# Alan Bennett's death metal band name generator



## Northerner (Aug 28, 2020)

Cannibal Tank Top


----------



## trophywench (Aug 28, 2020)

I particularly like Satan's Vol-au-vent, myself.


----------



## Sally71 (Aug 28, 2020)

I would be Bloodbath Formica, or before I was married I would be Bloodbath Loft Conversion!
Our DSN would be Satan's Vol-au-vent 
I also like Fetid Cake Tongs and Killer Shagpile


----------



## Lanny (Aug 28, 2020)

Evil Demon Slip-Ons!


----------



## robert@fm (Aug 30, 2020)

Zombie Handbag.


----------



## rebrascora (Sep 1, 2020)

I'm a Raging Crumpet!
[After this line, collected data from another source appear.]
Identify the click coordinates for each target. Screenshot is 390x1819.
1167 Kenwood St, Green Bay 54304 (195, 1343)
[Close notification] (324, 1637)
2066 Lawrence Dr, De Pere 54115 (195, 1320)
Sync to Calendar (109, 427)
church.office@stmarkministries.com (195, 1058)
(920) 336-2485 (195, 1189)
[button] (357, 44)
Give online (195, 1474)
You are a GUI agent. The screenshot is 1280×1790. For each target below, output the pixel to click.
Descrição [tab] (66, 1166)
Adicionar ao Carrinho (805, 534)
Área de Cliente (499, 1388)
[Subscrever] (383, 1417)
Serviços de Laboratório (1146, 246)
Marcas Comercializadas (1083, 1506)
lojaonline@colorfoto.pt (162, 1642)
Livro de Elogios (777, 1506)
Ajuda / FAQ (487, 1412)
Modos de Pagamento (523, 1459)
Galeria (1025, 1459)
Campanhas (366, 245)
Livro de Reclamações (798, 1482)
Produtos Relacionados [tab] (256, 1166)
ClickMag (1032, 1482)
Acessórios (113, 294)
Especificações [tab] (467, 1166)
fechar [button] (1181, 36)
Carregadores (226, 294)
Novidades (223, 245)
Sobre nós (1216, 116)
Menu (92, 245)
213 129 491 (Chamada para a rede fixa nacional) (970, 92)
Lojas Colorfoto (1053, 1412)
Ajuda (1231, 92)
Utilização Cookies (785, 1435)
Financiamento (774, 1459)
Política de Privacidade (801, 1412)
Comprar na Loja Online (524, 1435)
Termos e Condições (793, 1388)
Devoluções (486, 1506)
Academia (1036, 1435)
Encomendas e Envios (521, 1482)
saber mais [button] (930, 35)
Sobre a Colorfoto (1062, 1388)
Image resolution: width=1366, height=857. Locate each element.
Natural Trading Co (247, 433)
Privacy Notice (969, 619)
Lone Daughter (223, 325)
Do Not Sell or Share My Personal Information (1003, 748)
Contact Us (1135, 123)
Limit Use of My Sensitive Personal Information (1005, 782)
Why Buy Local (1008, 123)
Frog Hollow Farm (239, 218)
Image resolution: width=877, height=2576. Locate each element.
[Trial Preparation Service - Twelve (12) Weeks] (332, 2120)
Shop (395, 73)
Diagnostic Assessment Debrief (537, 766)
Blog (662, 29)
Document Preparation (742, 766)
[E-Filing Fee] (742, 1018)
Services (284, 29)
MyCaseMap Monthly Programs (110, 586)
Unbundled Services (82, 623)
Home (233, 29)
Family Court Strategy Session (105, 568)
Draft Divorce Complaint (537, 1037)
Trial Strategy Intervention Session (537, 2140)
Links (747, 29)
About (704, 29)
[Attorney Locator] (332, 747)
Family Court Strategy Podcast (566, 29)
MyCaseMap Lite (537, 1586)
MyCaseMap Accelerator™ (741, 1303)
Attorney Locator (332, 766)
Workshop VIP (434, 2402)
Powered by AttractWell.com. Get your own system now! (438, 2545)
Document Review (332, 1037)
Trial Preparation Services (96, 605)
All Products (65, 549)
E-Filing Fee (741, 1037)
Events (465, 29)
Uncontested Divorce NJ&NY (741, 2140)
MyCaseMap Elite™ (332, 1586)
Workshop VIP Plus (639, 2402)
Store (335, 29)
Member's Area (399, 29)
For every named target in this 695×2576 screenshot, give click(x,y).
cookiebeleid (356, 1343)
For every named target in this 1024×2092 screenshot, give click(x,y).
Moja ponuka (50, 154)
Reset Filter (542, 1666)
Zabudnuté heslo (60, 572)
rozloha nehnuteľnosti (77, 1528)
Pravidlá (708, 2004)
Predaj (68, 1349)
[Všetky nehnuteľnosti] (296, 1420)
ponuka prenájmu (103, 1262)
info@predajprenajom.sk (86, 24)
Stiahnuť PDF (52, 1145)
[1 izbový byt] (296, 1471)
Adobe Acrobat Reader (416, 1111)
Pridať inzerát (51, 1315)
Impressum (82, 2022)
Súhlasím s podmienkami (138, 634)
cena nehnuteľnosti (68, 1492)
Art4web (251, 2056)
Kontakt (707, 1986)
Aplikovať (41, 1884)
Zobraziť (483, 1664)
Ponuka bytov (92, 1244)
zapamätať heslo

Love it!


----------



## Bloden (Sep 1, 2020)

Bloodbath Pastries? Teeeerrrrible!  Hubby’s is Hellspawn Pastries. Even worse.


----------



## trophywench (Sep 1, 2020)

I have rabid croutons and Pete has slaughtered ones. As long as they're dead before we eat them that's fine by me!


----------



## Hepato-pancreato (Sep 11, 2020)

Nightmare Crayons. Ha! Ha! If you let your grandkids write on the walls they are.


----------